Jakarta -
Pemerintah Kota Tangerang gelar Tangerang Ngebesan atau pernikahan massal yang diikuti oleh 97 pasangan Muslim dan 9 pasangan non-Muslim. Pernikahan massal itu merupakan rangkaian dari Perayaan HUT ke-33 Kota Tangerang dan pelestarian budaya Betawi.
Wali Kota Tangerang Sachrudin mengatakan Tangerang Ngebesan bukan hanya tentang merayakan pernikahan, tetapi juga tentang merawat nilai budaya dan memperkuat persatuan. Hal itu diungkapkan olehnya saat hadir pada acara Tangerang Ngebesan di Plaza Pusat Pemerintahan Kota Tangerang, Kamis (12/02/2026).
"Tangerang Ngebesan ini bukan sekadar resepsi, tetapi wujud kebersamaan dan identitas budaya kita. Kota Tangerang milik semua, dan kebahagiaan hari ini adalah kebahagiaan bersama," kata Sachrudin dalam keterangan tertulis, Jumat (13/2/2026).
SCROLL TO CONTINUE WITH CONTENT
Prosesi adat Betawi yang kental seperti tradisi Palang Pintu dengan atraksi silat dan adu pantun jawara menjadi daya tarik utama. Nuansa budaya yang hidup di tengah perayaan modern menunjukkan bahwa kemajuan kota tetap berjalan beriringan dengan pelestarian tradisi.

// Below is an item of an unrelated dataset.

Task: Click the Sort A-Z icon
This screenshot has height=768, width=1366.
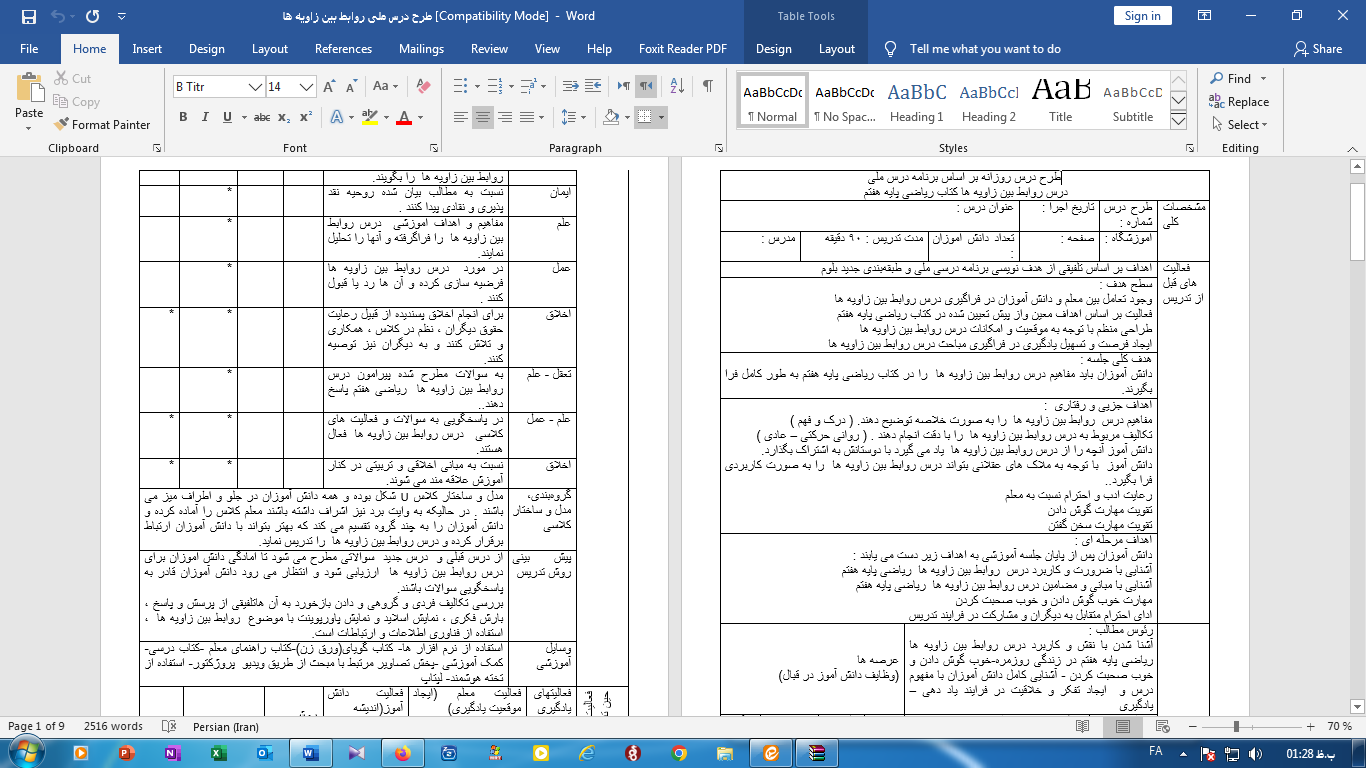Action: click(x=677, y=86)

"Para pasangan sebelumnya telah difasilitasi melalui Sidang Isbat Nikah dan Pencatatan Perkawinan," tuturnya.
Melalui Tangerang Ngebesan, Pemkot Tangerang melengkapi kebahagiaan mereka dengan resepsi yang layak dan penuh makna.
"Melalui Tangerang Ngebesan 2026, Pemkot Tangerang menegaskan bahwa pembangunan kota tidak hanya soal infrastruktur, tetapi juga tentang merawat kebahagiaan warganya, menjaga budaya, dan memperkuat persatuan dalam keberagaman," jelasnya.
Sementara itu, salah satu pasangan penganut Konghucu yang ikut acara tersebut Owen dan Mishel menyambut baik Tangerang Ngebesan. Menurutnya, acara tersebut mampu menciptakan rasa kebersamaan sekaligus menjadi wadah untuk melestarikan budaya.
"Kami merasa bangga dan terharu bisa ikut dalam perayaan ini. Selain meriah, kami juga merasakan kebersamaan yang luar biasa. Semoga Kota Tangerang semakin maju dan harmonis. Terima kasih Pemkot Tangerang yang sudah ngadain acara ini," tutup Owen.